The findings — including the low ratio of battle-related injuries and the sharp increase in mental disorder-related evacuations — were not surprising, DeFraites said during a phone interview Monday.

Disease, heat and work injuries have historically injured more wartime troops than bullets or bombs, he and other military medical officials said. The increase in treatment of mental disorders also was expected, though it’s unclear whether that’s because of increased attention by military leaders to mental health problems or the effect of repeated deployments and stresses as the wars continue, they said.

"It’s validation of what we’ve seen," said Air Force Col. Michael Butel, who works for Global Health Surveillance, an analysis unit within the Military Health System.

Military health officials review similar information monthly. Now, Butel and DeFraites say, they have a better tool to watch for trends across the categories that could identify preventable injuries and illnesses.

The analysis could help reshape pre-deployment screenings as well, Butel and DeFraites said. Many troops were evacuated for symptoms that had prompted treatment in the 90 days before deployment.

For example, of 8,543 patients evacuated for muscle or bone problems, 29 percent had gone to a medical appointment for the same problem within three months of deploying.

All told, the 52,283 evacuations occurred among about 2 million deployments during the eight years. Battle-related injuries were the overall leading reason for evacuations — 10,103 cases or 19 percent — though not in every year. Battle-related injuries peaked in 2007, with 2,178 evacuations.

The next year, evacuations for musculoskeletal (1,253) and mental disorders (1,014) surpassed battle-related injuries (983), according to the report.

Overall, about one in 50 servicemembers who deploy seek medical care while downrange, according to Dr. Michael Kilpatrick, a retired Navy officer and infectious disease doctor who is now working in the Military Health System.

The report shows only primary medical reasons for evacuation and does not show what caused the injury or illness. That information is contained within each medical file and is not necessarily accessible for computer-based analysis, Kilpatrick and DeFraites said.

Still, the data could prompt commanders to look at how to reduce preventable diagnoses.

"We can drill down and look at the cause of injury," Kilpatrick said on the same telephone call on Monday. "There are things to prevent injuries. It does set the table for looking at that in the future."

About 15 percent of the evacuations for female patients were prompted by genitourinary disorders, problems with urinary and genital organs. Women can be more susceptible to urinary problems, which are often brought on by dehydration, Kilpatrick said.

That, to some degree, can be a result of routine work at war in the desert.

"It’s a hot, dry place and people don’t drink enough," Kilpatrick said, and women sometimes will drink less to avoid urination in certain situations. "They are not going to drink and stop a convoy."

Pregnancy and childbirth issues accounted for 248 evacuations. Those removals do not account for all pregnancies at war, the doctors said, but only the patients who needed immediate medical attention. The military removes pregnant troops from conflict as quickly as possible, though not necessarily as a medical evacuation, they said.

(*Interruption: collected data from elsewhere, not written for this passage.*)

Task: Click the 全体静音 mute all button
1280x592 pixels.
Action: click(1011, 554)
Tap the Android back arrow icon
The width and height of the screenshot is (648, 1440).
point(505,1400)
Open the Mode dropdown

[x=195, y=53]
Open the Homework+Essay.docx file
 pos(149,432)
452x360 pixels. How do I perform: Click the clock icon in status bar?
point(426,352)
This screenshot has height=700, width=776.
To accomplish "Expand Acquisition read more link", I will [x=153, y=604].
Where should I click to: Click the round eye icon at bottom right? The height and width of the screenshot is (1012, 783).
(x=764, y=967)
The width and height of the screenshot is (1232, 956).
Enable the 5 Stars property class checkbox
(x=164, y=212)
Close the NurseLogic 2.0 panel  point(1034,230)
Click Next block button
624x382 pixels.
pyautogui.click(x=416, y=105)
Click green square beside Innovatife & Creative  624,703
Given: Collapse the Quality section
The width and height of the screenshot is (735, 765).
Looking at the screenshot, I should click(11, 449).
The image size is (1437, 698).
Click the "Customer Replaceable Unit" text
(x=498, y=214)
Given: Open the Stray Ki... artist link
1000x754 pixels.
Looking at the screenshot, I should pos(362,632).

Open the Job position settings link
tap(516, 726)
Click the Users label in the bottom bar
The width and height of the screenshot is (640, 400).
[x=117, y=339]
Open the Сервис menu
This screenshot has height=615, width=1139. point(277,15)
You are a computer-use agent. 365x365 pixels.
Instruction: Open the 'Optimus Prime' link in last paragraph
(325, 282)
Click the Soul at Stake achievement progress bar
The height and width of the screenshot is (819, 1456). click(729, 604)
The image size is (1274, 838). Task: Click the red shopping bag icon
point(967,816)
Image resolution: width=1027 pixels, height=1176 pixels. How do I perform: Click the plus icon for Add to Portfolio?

Pregnancy became an issue late last year when Maj. Gen. Anthony Cucolo, commander of forces in northern Iraq, included pregnancy among offenses that could lead to a court-martial and jail time. He argued units suffered when pregnant soldiers left units. The military dropped the ban Jan. 1, when a realignment of commands in Iraq voided Cucolo’s policy.

The evacuation report is based on numbers collected by U.S. Transportation Command, a joint logistics unit headquartered at Scott Air Force Base, Ill. The report can be found at www.afhsc.mil/msmr.

The analysis looks solely at the number of patients recommended for care outside of military facilities in Iraq and Afghanistan. The data do not show severity of injury or weigh the number of evacuations against the number of troops in either country at a certain time.